# Source start
AMENDMENT AND ASSIGNMENT OF EMPLOYMENT AGREEMENT

Contract Categories: Human Resources - Employment Agreements
EX-10.22 32 v076404_ex10-22.htm
AMENDMENT AND ASSIGNMENT OF EMPLOYMENT AGREEMENT

AMENDMENT AND ASSIGNMENT OF EMPLOYMENT AGREEMENT (this “Amendment”), dated as of May 23, 2007, by and among MSTI Holdings, Inc., a Delaware corporation (“Holdings”), Microwave Satellite Technologies, Inc., a New Jersey corporation and a wholly owned subsidiary of Holdings (“MST”), and Frank T. Matarazzo (“Executive”).

WHEREAS, MST and Executive have entered into that certain Employment Agreement, dated as of January 31, 2006 (the “Agreement”);

WHEREAS, MST and Executive wish to amend certain terms and conditions of the Agreement and to assign MST’s obligations, right, title, interest in, to and under the Agreement to Holdings, Holdings agrees to assume and accept such assignments and Executive consents to such assignment.

NOW THEREFORE, Holdings, MST and Executive agree as follows:

1. Definitions. Capitalized terms used herein but not otherwise defined herein shall have the respective meanings ascribed to such terms in the Agreement.

2. Assignment and Assumption. MST does hereby assign (the “Assignment”) unto Holdings all of its obligations, right, title, interest in, to and under the Agreement. Each of the undersigned consents to the Assignment.
# Source end
▶ [Direction A]: Please scale the records from the line containing "At what coordinates should I click to accomplish: Focus" down to the line containing "(x=206, y=36)", both included, and write those lines again, requests and all, multiplying every answer coordinate by 1.95 and rounding to whole numbers with halves rounded up. Give only those lines, and leave the pictures out.
The records that follow have no connection to the amendment text.
# Entries start
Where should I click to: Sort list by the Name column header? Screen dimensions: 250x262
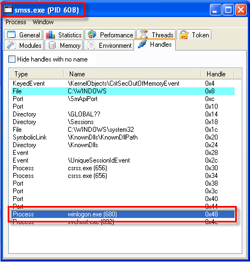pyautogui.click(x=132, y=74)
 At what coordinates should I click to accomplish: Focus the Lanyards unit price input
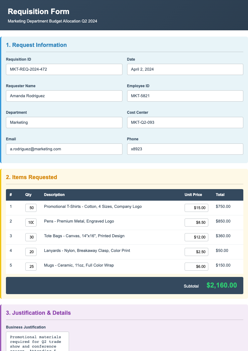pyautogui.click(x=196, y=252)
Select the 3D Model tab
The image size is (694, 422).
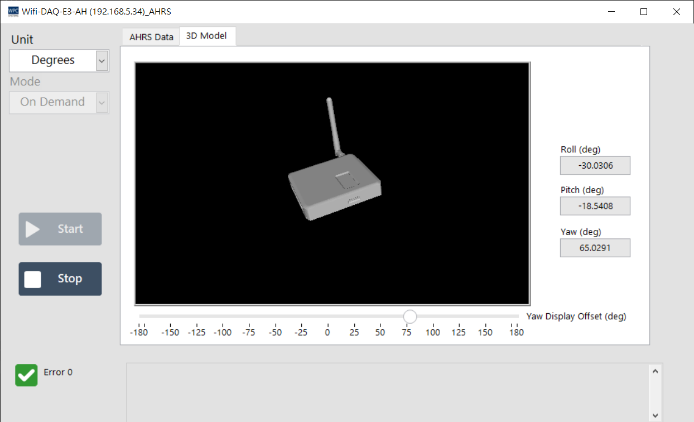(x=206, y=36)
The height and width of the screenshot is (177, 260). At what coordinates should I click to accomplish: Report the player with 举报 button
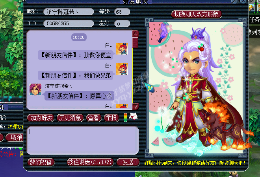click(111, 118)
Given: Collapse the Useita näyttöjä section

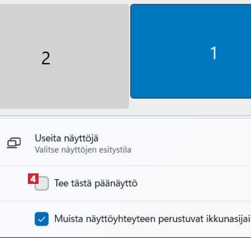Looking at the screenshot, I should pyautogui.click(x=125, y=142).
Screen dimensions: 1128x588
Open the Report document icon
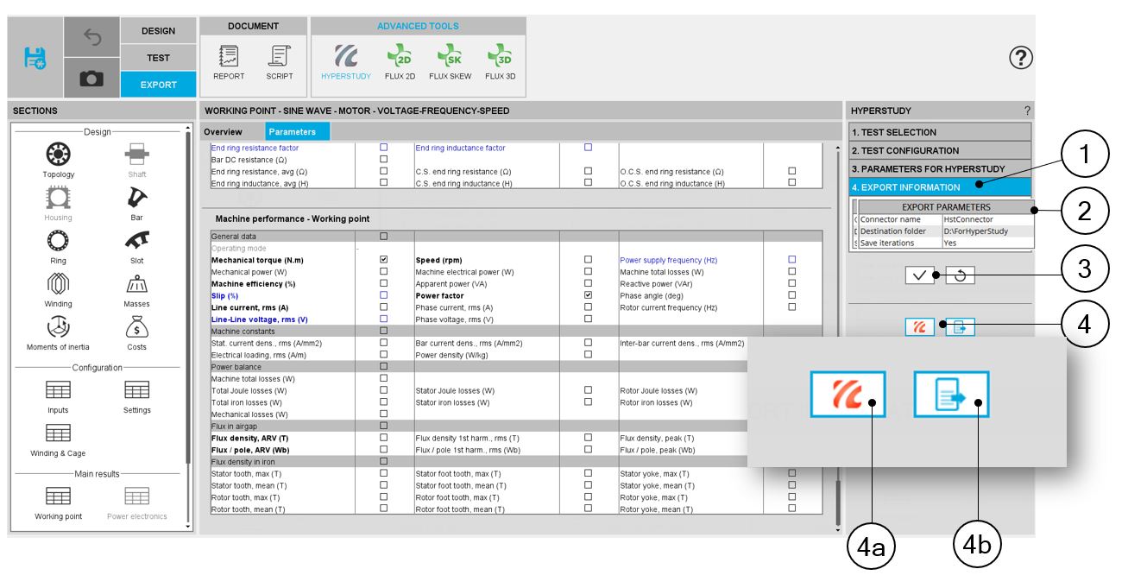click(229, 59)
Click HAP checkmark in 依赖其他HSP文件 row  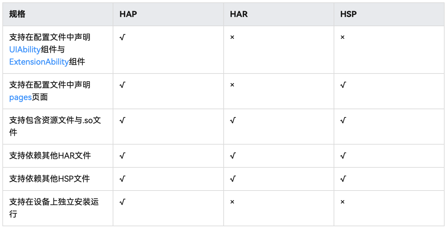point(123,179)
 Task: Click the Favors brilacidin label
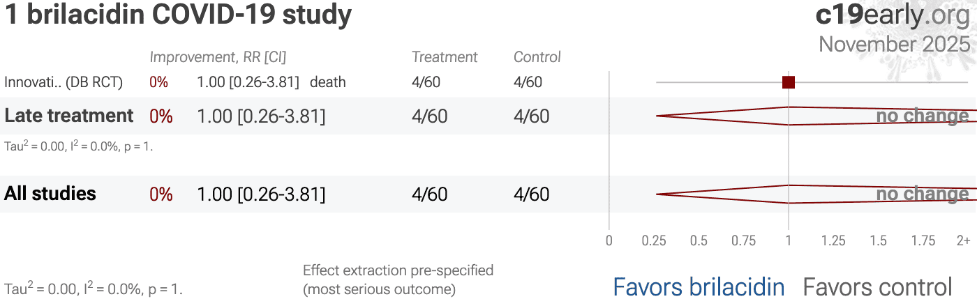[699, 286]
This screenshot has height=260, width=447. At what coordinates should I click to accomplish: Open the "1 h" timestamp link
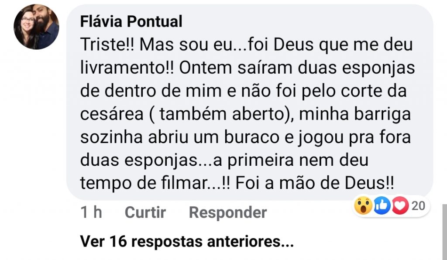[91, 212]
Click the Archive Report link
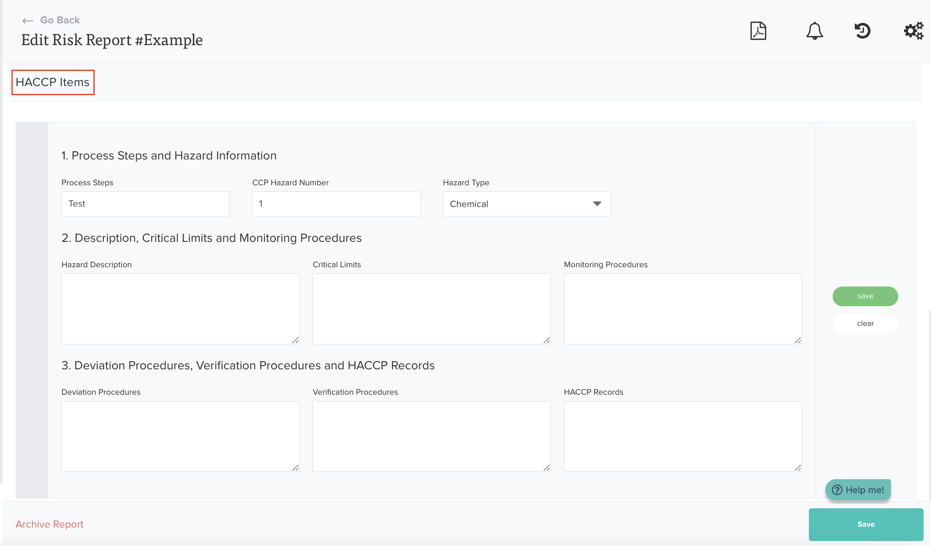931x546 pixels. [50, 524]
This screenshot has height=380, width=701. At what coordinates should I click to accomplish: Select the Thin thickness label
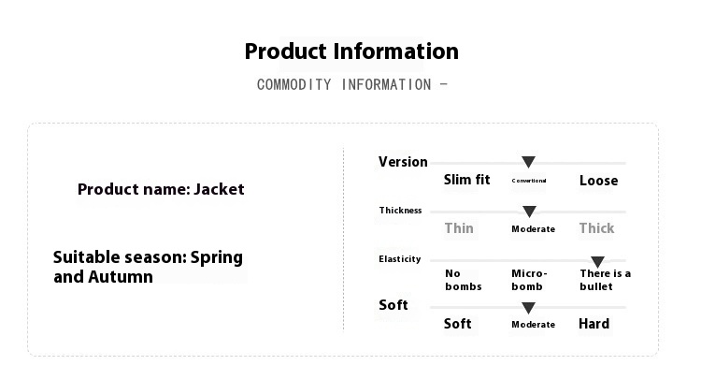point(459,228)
# Entries end
▶ [Direction B]: According to the amendment text, what date does the original Employment Agreement between MST and Executive carry?

▶ [Finished answer A]:
 At what coordinates should I click to accomplish: Focus the Lanyards unit price input
pyautogui.click(x=382, y=491)
Select the 3D Model tab
The image size is (694, 422).
(x=402, y=70)

▶ [Finished answer B]: January 31, 2006